## [Collected data]

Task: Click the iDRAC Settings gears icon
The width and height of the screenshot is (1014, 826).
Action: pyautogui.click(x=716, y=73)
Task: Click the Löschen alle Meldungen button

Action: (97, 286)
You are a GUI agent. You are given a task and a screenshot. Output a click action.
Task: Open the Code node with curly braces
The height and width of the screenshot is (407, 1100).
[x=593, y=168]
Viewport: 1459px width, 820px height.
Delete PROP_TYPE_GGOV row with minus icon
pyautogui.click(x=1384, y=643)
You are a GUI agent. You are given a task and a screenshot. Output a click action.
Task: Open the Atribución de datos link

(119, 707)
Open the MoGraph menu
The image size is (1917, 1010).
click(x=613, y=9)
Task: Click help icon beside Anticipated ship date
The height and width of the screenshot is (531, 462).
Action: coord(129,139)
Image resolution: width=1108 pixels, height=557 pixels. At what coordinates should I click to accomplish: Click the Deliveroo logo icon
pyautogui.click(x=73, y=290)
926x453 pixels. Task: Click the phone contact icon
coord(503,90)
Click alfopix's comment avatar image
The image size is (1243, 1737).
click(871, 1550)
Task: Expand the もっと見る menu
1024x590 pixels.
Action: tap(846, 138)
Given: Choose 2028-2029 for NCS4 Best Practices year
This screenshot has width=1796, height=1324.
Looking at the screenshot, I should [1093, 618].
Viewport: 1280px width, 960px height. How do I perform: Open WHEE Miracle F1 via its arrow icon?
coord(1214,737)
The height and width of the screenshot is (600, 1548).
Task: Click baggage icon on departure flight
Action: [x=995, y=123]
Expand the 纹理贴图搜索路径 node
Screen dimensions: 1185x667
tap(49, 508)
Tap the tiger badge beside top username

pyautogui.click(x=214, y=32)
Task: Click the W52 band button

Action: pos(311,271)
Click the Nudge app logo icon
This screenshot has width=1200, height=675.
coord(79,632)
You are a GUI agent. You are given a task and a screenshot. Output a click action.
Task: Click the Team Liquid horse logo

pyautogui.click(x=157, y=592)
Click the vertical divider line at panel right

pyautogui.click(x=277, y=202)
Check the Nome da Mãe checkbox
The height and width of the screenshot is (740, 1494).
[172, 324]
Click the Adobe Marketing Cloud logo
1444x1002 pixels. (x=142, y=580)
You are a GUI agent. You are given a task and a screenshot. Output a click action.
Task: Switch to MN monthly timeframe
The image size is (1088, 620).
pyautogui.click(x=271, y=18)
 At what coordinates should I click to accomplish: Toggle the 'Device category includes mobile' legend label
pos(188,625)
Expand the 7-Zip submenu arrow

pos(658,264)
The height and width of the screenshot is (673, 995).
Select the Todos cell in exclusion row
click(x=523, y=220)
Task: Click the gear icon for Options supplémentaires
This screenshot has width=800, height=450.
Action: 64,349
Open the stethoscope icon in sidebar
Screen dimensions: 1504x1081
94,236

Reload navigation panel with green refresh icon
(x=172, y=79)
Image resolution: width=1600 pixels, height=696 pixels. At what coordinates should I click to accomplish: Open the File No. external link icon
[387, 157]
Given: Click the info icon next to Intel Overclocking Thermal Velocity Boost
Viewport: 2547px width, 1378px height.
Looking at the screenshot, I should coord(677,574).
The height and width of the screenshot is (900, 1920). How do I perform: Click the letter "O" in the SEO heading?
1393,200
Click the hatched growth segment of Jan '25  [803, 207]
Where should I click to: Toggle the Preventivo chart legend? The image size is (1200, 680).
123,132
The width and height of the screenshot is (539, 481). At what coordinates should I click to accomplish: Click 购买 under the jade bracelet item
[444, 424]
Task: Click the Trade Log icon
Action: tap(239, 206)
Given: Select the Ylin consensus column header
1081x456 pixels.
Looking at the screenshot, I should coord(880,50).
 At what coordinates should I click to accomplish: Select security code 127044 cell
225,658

## [Task to carry out]
Transcribe the data above in its entirety, exactly.

## [Solution]
Task: Click the iDRAC Settings gears icon
The width and height of the screenshot is (1014, 826).
Action: pyautogui.click(x=716, y=73)
Task: Click the Löschen alle Meldungen button

Action: (97, 286)
You are a GUI agent. You are given a task and a screenshot. Output a click action.
Task: Open the Code node with curly braces
The height and width of the screenshot is (407, 1100).
[x=593, y=168]
Viewport: 1459px width, 820px height.
Delete PROP_TYPE_GGOV row with minus icon
pyautogui.click(x=1384, y=643)
You are a GUI agent. You are given a task and a screenshot. Output a click action.
Task: Open the Atribución de datos link

(119, 707)
Open the MoGraph menu
The image size is (1917, 1010).
click(x=613, y=9)
Task: Click help icon beside Anticipated ship date
The height and width of the screenshot is (531, 462).
Action: coord(129,139)
Image resolution: width=1108 pixels, height=557 pixels. At what coordinates should I click to accomplish: Click the Deliveroo logo icon
pyautogui.click(x=73, y=290)
926x453 pixels. Task: Click the phone contact icon
coord(503,90)
Click alfopix's comment avatar image
The image size is (1243, 1737).
click(871, 1550)
Task: Expand the もっと見る menu
1024x590 pixels.
Action: tap(846, 138)
Given: Choose 2028-2029 for NCS4 Best Practices year
This screenshot has width=1796, height=1324.
Looking at the screenshot, I should [1093, 618].
Viewport: 1280px width, 960px height. How do I perform: Open WHEE Miracle F1 via its arrow icon?
coord(1214,737)
The height and width of the screenshot is (600, 1548).
Task: Click baggage icon on departure flight
Action: [x=995, y=123]
Expand the 纹理贴图搜索路径 node
Screen dimensions: 1185x667
tap(49, 508)
Tap the tiger badge beside top username

pyautogui.click(x=214, y=32)
Task: Click the W52 band button

Action: pos(311,271)
Click the Nudge app logo icon
This screenshot has width=1200, height=675.
coord(79,632)
You are a GUI agent. You are given a task and a screenshot. Output a click action.
Task: Click the Team Liquid horse logo

pyautogui.click(x=157, y=592)
Click the vertical divider line at panel right

pyautogui.click(x=277, y=202)
Check the Nome da Mãe checkbox
The height and width of the screenshot is (740, 1494).
[172, 324]
Click the Adobe Marketing Cloud logo
1444x1002 pixels. (x=142, y=580)
You are a GUI agent. You are given a task and a screenshot. Output a click action.
Task: Switch to MN monthly timeframe
The image size is (1088, 620).
pyautogui.click(x=271, y=18)
 At what coordinates should I click to accomplish: Toggle the 'Device category includes mobile' legend label
pos(188,625)
Expand the 7-Zip submenu arrow

pos(658,264)
The height and width of the screenshot is (673, 995).
Select the Todos cell in exclusion row
click(x=523, y=220)
Task: Click the gear icon for Options supplémentaires
This screenshot has width=800, height=450.
Action: 64,349
Open the stethoscope icon in sidebar
Screen dimensions: 1504x1081
94,236

Reload navigation panel with green refresh icon
(x=172, y=79)
Image resolution: width=1600 pixels, height=696 pixels. At what coordinates should I click to accomplish: Open the File No. external link icon
[387, 157]
Given: Click the info icon next to Intel Overclocking Thermal Velocity Boost
Viewport: 2547px width, 1378px height.
Looking at the screenshot, I should coord(677,574).
The height and width of the screenshot is (900, 1920). How do I perform: Click the letter "O" in the SEO heading?
1393,200
Click the hatched growth segment of Jan '25  [803, 207]
Where should I click to: Toggle the Preventivo chart legend? The image size is (1200, 680).
123,132
The width and height of the screenshot is (539, 481). At what coordinates should I click to accomplish: Click 购买 under the jade bracelet item
[444, 424]
Task: Click the Trade Log icon
Action: tap(239, 206)
Given: Select the Ylin consensus column header
1081x456 pixels.
Looking at the screenshot, I should coord(880,50).
 At what coordinates should I click to accomplish: Select security code 127044 cell
225,658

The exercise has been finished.